AUGUST is the traditional holiday month in Brussels. The European Commission and European Parliament both grind to a halt and problems are pushed aside until September. This year it feels different because of Brexit.

At the end of July last year the referendum result was still a shock.

This year there is frustration about the negotiations. There is also a growing sense that while the EU-27 recognise the UK as important, they want to get on with other things and leave the UK government to sort out where it is going after Brexit.

The UK is no longer part of any discussions about the future. It has become a one issue member state – a bit like a family member that has made a decision with which everyone else disagrees, but which they know they are not going to change.

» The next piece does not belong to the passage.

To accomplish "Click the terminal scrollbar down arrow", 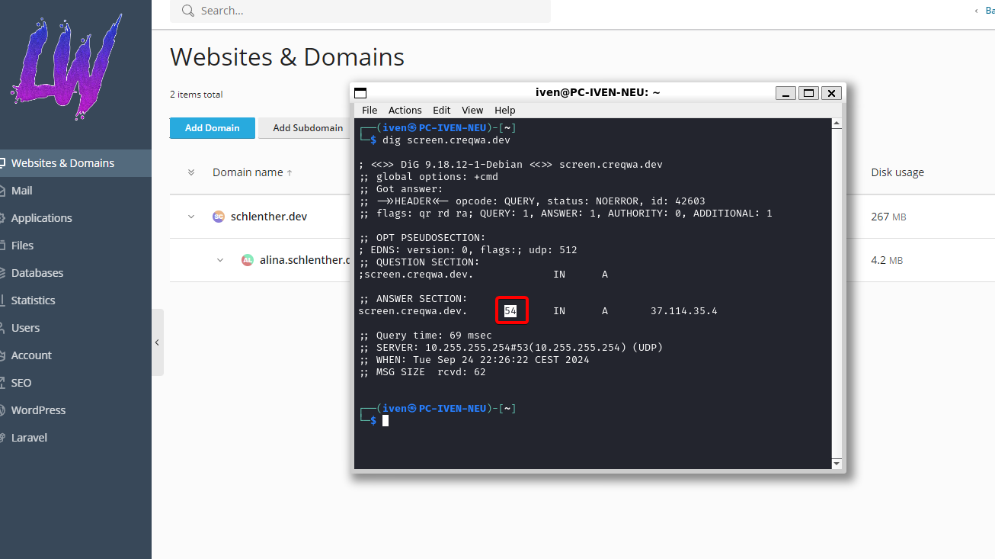I will pos(837,463).
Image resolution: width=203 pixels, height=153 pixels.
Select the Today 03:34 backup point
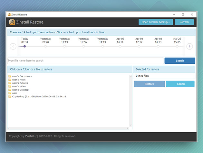[x=24, y=46]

This week we saw even the normally diplomatic farm commissioner, Phil Hogan, criticise the UK over Brexit. He said the lack of coordination and inconsistency was beyond belief. As an Irish politician his concern is how London can deliver on its commitment not to have a hard border in Ireland, while many still want a hard Brexit without a trade deal in place. This is a fair comment, and it confirms that at commissioner level there is growing frustration that the way ahead is far from clear.

The UK is no longer part of the EU's agricultural debate, but a policy of distancing itself is not building the relationships that are key to making sure that Scottish lamb, beef and other products can still be sold in the EU-27.

Goodwill is the key to a Brexit that works, but it seems that even in agriculture the government is failing in that task. As a result it is farmers that will end up paying for the deep divisions in the Conservative party that are blocking an exit strategy built around the needs of the UK economy.

This week marked the final date for EU-27 countries to apply to be the location for EU agencies now based in the UK, which will have to move after Brexit. These include the European Medicines Agency, which amongst other things is responsible for the evaluation and registration of all veterinary drugs. Ireland is making a big push to secure this agency and the well-paid jobs that go with it. A bigger question is what will happen to these bodies after Brexit, so far as the UK is concerned? The UK will either have to pay into these as part of its 'divorce' settlement from Brussels or create new structures of its own.

This does not only apply to medicines, but to a vast range of other central services of the European Commission. These range from food promotion, with a €200 million a year annual budget, through a veterinary directorate approving overseas slaughter facilities and products to the European Food Safety Authority and the mechanism for alerting countries when there is a food health scare. The UK cannot afford to be out of this loop, but as of now, it does not seem to have firm plans about how to remain in it.

No politician on either side expected the vote to be for Brexit, and since then we have had a change of prime minister and a disastrous election for the government. However there can be no excuses for an ill thought-out Brexit, more than a year on from the referendum. The EU-27 know what they want after Brexit. They also know the direction for the CAP and are fully committed to global free trade deals, where they are having significant gains. Each success they make adds to the mountain of paperwork to deliver an effective Brexit.

Farmers were heartened when they believed the new Defra minister, Michael Gove, had a vision for the future based around a competitive, food producing agriculture that would be rewarded for good environmental practice. Now it has emerged that one of his key economic advisers, Dieter Helm, has criticised farmers as subsidy addicts and has called for the end of agricultural property relief against inheritance tax.

With Brexit we already have enough indecision and confusion, as the farm commissioner said this week. There is no need for a 'good cop, bad cop' act in Defra – and Michael Gove needs to make clear now either he, or a right wing economic adviser, is calling the shots.